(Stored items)

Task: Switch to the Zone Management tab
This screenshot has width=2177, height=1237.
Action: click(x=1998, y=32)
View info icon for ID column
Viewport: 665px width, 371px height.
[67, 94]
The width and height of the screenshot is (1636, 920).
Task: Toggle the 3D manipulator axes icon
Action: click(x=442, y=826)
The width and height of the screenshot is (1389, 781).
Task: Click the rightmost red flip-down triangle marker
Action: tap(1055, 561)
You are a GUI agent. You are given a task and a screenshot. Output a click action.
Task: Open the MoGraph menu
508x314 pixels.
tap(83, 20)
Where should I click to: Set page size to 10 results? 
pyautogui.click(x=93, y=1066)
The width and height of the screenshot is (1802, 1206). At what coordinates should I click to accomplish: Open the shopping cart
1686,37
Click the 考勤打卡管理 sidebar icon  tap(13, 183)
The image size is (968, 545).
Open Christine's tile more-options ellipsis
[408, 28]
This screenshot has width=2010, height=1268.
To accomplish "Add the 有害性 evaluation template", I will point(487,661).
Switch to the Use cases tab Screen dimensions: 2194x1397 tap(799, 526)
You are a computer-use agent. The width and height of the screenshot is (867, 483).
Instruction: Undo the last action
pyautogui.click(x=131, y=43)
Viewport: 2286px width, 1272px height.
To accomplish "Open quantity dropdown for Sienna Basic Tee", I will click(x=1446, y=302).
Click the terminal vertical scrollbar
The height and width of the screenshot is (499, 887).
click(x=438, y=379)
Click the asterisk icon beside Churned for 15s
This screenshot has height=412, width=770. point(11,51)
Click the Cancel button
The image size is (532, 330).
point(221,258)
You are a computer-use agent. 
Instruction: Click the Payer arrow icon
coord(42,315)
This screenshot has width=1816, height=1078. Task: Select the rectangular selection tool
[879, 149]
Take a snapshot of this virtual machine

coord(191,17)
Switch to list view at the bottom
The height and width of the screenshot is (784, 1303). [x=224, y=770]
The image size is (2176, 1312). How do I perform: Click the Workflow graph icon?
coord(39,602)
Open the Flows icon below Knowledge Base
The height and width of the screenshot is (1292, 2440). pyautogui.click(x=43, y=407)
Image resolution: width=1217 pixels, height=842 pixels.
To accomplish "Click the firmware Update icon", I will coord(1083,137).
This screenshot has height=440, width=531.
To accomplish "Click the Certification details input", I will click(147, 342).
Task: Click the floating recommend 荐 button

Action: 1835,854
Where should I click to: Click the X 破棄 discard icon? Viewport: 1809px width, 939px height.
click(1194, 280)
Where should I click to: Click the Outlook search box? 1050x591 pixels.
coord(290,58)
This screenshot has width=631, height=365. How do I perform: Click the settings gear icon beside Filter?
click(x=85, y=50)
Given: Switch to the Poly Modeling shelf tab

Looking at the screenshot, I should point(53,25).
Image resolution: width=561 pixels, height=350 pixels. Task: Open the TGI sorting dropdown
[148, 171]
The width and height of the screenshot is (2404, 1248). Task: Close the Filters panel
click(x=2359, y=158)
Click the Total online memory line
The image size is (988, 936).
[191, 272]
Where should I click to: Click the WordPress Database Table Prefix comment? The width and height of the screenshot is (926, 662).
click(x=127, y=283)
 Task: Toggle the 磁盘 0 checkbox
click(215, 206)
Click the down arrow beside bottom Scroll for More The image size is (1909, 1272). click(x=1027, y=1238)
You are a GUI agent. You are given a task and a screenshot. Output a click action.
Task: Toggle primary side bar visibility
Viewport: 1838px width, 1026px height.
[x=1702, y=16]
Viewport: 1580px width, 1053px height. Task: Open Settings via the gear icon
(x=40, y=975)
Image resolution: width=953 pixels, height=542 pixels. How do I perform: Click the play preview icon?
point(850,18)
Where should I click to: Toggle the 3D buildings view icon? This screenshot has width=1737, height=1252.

**Assignment:** From the line containing "Given: Switch to the Poly Modeling shelf tab" down to the last line of the records, transcribe every line exactly and add nothing else.

**Result:**
Given: Switch to the Poly Modeling shelf tab

Looking at the screenshot, I should point(53,25).
Image resolution: width=561 pixels, height=350 pixels. Task: Open the TGI sorting dropdown
[148, 171]
The width and height of the screenshot is (2404, 1248). Task: Close the Filters panel
click(x=2359, y=158)
Click the Total online memory line
The image size is (988, 936).
[191, 272]
Where should I click to: Click the WordPress Database Table Prefix comment? The width and height of the screenshot is (926, 662).
click(x=127, y=283)
 Task: Toggle the 磁盘 0 checkbox
click(215, 206)
Click the down arrow beside bottom Scroll for More The image size is (1909, 1272). click(x=1027, y=1238)
You are a GUI agent. You are given a task and a screenshot. Output a click action.
Task: Toggle primary side bar visibility
Viewport: 1838px width, 1026px height.
[x=1702, y=16]
Viewport: 1580px width, 1053px height. Task: Open Settings via the gear icon
(x=40, y=975)
Image resolution: width=953 pixels, height=542 pixels. How do I perform: Click the play preview icon?
point(850,18)
Where should I click to: Toggle the 3D buildings view icon? This screenshot has width=1737, height=1252.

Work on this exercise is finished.